MITOS GUNUNG TANGKUBAN PERAHU
Asal-usul Gunung Tangkuban Parahu dikaitkan dengan legenda Sangkuriang, yang dikisahkan jatuh cinta kepada ibunya, Dayang Sumbi. Untuk menggagalkan niat anaknya menikahinya, Dayang Sumbi mengajukan syarat supaya Sangkuriang membuat perahu dalam semalam. Ketika usahanya gagal, Sangkuriang marah dan menendang perahu itu sehingga mendarat dalam keadaan terbalik. Perahu inilah yang kemudian membentuk Gunung Tangkuban Parahu.
Awalnya diceritakan di kahyangan ada sepasang dewa dan dewi yang
berbuat kesalahan, maka oleh Sang Hyang Tunggal mereka dikutuk turun ke
bumi dalam wujud hewan. Sang dewi berubah menjadi babi hutan (celeng)

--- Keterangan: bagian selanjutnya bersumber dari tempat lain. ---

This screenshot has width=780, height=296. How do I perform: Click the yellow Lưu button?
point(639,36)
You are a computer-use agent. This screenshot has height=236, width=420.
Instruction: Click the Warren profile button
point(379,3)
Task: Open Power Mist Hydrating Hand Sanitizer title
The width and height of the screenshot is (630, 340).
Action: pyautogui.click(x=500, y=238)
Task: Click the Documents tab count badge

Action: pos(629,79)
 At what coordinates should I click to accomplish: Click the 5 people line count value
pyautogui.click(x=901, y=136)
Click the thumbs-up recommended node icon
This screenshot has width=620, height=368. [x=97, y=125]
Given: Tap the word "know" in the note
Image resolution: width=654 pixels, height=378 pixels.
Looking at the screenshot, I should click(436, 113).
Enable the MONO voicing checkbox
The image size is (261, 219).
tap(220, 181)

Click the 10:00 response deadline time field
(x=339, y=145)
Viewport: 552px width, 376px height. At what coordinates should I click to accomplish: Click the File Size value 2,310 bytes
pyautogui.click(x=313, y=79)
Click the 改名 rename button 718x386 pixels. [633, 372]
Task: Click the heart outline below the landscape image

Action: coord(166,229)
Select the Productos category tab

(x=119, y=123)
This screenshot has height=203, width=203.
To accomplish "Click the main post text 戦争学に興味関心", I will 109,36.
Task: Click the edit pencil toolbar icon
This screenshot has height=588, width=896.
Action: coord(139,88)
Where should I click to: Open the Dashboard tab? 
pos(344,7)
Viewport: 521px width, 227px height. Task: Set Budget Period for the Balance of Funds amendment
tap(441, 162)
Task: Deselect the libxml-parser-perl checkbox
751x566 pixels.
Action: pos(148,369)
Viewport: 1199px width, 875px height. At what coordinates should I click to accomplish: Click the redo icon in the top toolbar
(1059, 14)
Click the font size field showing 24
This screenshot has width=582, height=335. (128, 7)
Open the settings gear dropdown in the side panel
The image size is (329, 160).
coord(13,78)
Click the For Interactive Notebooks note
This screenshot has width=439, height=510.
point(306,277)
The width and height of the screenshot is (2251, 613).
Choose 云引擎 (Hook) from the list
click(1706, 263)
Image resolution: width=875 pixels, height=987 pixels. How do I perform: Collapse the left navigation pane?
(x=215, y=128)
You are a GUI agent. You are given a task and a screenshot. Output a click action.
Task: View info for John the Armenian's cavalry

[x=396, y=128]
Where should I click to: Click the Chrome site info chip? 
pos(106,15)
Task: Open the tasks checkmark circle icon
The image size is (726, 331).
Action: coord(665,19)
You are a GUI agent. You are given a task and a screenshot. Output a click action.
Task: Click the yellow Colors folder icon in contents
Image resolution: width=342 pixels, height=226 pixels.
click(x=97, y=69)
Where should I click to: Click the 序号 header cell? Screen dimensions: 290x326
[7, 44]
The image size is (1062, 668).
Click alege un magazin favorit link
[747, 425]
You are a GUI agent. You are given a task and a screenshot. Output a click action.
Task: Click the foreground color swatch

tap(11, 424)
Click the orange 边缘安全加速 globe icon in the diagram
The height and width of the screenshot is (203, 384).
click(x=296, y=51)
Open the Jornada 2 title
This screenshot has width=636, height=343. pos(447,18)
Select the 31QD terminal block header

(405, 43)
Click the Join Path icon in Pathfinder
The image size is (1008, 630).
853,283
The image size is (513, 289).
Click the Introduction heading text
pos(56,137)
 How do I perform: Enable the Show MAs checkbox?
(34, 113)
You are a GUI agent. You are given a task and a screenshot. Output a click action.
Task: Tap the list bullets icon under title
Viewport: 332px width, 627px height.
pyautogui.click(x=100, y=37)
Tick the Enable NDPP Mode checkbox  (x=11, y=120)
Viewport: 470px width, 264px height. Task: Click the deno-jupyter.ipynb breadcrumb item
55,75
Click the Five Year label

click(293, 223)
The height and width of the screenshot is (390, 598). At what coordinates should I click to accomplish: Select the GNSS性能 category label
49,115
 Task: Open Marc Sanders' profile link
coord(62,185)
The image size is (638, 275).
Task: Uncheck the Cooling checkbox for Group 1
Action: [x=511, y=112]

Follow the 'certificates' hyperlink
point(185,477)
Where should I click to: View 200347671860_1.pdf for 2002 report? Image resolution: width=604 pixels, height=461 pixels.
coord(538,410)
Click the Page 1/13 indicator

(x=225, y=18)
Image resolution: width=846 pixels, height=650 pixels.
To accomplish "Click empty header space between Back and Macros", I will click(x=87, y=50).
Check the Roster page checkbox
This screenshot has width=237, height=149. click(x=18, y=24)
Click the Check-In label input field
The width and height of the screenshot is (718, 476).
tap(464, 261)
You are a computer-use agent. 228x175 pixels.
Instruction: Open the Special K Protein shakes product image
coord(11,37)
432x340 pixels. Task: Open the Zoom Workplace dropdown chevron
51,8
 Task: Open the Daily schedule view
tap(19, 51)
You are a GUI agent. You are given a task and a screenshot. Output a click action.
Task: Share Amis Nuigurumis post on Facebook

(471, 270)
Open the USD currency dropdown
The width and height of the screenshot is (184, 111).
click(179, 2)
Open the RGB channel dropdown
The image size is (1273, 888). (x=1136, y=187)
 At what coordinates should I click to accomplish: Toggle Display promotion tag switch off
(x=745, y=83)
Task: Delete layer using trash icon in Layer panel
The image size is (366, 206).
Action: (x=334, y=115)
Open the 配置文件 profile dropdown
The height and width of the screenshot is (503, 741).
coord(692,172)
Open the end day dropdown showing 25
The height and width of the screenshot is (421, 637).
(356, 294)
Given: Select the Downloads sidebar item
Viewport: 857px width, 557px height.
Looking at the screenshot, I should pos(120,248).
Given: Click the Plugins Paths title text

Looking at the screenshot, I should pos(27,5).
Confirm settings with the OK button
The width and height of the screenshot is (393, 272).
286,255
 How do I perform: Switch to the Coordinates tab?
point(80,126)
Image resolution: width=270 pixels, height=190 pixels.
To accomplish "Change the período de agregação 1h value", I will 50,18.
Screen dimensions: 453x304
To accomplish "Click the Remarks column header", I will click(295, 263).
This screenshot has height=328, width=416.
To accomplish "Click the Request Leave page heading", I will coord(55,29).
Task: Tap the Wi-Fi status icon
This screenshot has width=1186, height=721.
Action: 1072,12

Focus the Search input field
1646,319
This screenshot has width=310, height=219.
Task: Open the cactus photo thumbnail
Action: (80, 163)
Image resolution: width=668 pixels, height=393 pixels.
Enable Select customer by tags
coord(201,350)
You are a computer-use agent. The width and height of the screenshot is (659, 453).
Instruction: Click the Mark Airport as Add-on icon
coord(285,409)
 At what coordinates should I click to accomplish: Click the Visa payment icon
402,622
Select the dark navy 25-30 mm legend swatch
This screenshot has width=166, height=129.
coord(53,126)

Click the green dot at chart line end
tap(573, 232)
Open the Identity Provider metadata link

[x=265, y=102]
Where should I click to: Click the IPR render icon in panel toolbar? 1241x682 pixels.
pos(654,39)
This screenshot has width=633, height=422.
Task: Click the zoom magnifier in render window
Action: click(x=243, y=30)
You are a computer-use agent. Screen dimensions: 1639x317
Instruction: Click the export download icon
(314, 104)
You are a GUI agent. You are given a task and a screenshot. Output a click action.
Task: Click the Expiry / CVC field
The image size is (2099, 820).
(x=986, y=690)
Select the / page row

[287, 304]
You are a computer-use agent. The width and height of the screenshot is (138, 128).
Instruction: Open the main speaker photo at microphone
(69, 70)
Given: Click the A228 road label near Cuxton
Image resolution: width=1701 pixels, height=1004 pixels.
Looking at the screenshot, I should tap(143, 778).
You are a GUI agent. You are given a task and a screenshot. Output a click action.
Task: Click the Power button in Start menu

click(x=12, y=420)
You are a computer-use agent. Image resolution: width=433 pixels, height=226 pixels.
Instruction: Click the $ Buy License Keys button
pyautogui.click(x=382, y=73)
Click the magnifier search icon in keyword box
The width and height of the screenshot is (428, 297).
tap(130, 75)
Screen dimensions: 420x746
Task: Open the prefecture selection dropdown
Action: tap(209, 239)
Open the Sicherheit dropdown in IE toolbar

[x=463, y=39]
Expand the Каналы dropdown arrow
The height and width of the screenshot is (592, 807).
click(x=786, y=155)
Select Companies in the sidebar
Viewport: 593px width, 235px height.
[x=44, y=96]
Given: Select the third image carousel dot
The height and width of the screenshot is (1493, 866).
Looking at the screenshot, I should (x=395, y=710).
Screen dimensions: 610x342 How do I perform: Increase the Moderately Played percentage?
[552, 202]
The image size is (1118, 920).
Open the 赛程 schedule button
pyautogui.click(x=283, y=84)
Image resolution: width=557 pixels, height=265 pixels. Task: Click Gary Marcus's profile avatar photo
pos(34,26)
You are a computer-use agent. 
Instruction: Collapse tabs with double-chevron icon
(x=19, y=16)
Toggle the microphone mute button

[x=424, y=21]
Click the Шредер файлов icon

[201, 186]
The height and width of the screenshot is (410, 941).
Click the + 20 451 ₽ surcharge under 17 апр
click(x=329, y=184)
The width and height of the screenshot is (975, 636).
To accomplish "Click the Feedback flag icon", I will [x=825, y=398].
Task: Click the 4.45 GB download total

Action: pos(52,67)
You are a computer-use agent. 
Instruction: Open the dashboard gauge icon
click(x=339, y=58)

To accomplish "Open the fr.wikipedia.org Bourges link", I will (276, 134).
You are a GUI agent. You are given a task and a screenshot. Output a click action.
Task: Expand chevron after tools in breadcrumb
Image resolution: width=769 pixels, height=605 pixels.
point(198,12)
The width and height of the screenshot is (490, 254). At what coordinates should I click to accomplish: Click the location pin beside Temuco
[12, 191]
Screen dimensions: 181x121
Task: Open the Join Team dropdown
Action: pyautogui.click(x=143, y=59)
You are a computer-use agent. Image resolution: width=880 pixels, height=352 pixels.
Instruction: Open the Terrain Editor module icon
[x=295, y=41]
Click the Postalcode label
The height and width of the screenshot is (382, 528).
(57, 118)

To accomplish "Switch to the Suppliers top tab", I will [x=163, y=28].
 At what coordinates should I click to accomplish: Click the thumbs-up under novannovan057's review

bernama celeng Wayung Hyang, sedangkan sang dewa berubah menjadi anjing
bernama si Tumang. Mereka harus turun ke bumi menjalankan hukuman dan
bertapa mohon pengampunan agar dapat kembali ke wujudnya menjadi
dewa-dewi kembali.
Diceritakan bahwa Raja Sungging Perbangkara tengah pergi berburu. Di
tengah hutan Sang Raja membuang air seni yang tertampung dalam daun caring
(keladi hutan), dalam versi lain disebutkan air kemih sang raja
tertampung dalam batok kelapa. Seekor babi hutan betina bernama Celeng
Wayung Hyang yang tengah bertapa sedang kehausan, ia kemudian tanpa
sengaja meminum air seni sang raja tadi. Wayung Hyang secara ajaib hamil
dan melahirkan seorang bayi yang cantik, karena pada dasarnya ia adalah
seorang dewi. Bayi cantik itu ditemukan di tengah hutan oleh sang raja
yang tidak menyadari bahwa ia adalah putrinya. Bayi perempuan itu dibawa
ke keraton oleh ayahnya dan diberi nama Dayang Sumbi alias Rarasati.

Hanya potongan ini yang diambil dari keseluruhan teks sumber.